Thurmond, who is currently running to be California’s State Superintendent of Public Instruction, the top elected position for an education official, said that he “wanted to hear from students directly.”
“What I’d like to do is invite students at all our institutions to work with me on legislation that I can sponsor for next year to address affordability,” Thurmond said. “I believe that listening to our students is important as a superintendent. I intend to lead and govern that way.”
The town hall featured a panel of various student leaders and officials in California education and administration. Among the panel was Caroline Siegel-Singh, statewide UC student senator and A.S. vice president of external affairs. Also representing UC San Diego on the panel was Patty Mahaffee, assistant vice chancellor of student life, and Alicia Magallanes, member of the Basic Needs Committee.
The conversation at the town hall addressed a broad variety of issues facing students, but a few recurring talking points included tuition costs, housing and food insecurity, and mental well-being.
Michael Wiafe, A.S. vice president of external relations at San Diego State University, who also participated in the panel, said that the focus should be on “holistic review.”
“There’s a lot more that goes into a college student than just tuition,” Wiafe said. “There’s the classes you take, the food you eat, where you live, everything else that surrounds your living situation.”
“I’m open to all kinds of creative solutions,” Thurmond said, “but I’m not willing to accept that we will tell students that ‘you can just be homeless and hungry, and that’s just the way it is.’”
Siegel-Singh, in her discussion of housing insecurity, pointed out that for students, these issues are aggravated because they are “much more vulnerable.”
“The issue of homelessness mirrors that in our communities,” Thurmond said. “We’re seeing a rise in homelessness, and people spending more than 50 percent of their income on housing. There’s an opportunity for cities to work with universities to build shared, affordable housing for students and working members of the community.”
As Thurmond had stated earlier in the evening, “Eleven percent of students at the [California State University system] have reported being homeless at least once. About 42 percent of students at the CSU have reported experiencing food insecurity, and I’ve heard that the number is up to fifty percent at the UC, and about forty percent at community colleges. 5 percent homeless at the UC, 11 percent at the CSU and 25 percent at community colleges. I’m sure that’s understated and we need to do better at identifying that.”
“Right now as it stands,” Seigel-Singh said, “students contribute more to the University of California’s core budget than the state of California does.”
According to a UC budgets summary, the largest source of general funds for the UC is Non-resident Supplemental Tuition.
Thurmond responded to Seigel-Singh, stating, “That’s an embarrassment. That’s a trend that we have to reverse.”
Hannah Holder, news editor for The California Aggie at UC Davis, asked about the salary increases for top UC officials while contract negotiations have stalled for union workers.

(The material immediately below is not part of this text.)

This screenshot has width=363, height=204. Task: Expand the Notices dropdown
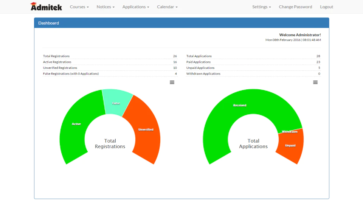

Thurmond was critical of the UC system’s hidden accounts turned up in a recent audit, as well as the practice of subcontracting labor.
“It’s outrageous,” Thurmond said in his reply to Holder’s question. “I’ve said directly to [UC President Janet] Napolitano, ‘You don’t cut people’s salaries and then give huge balloon payments to administrators.’ Where I come from, when you experience tough times, that means that everybody experiences tough times.”
“We’re closely aligned with the folks at [American Federation of State, County, and Municipal Employees] 3299. The UC [system] continues to contract out jobs, which ends up costing [it] more. Those savings to keep services in-house could be used to offset the cost for students. I’ll continue to take the stance against contracting out labor.”
Throughout the evening, Thurmond encouraged students to email his campaign with ideas and suggestions to address the various issues laid out in the town hall.
“I don’t want this to be a one-time conversation but an ongoing conversation about what we can change,” Thurmond said.
Readers can send their suggestions to email@example.com.
Thurmond is endorsed by California Senator Kamala Harris, the California Democratic Party, and California’s teachers, nurses, and firefighters. If elected to be state superintendent, Thurmond would serve on both the CSU Board of Trustees as well as the UC Board of Regents.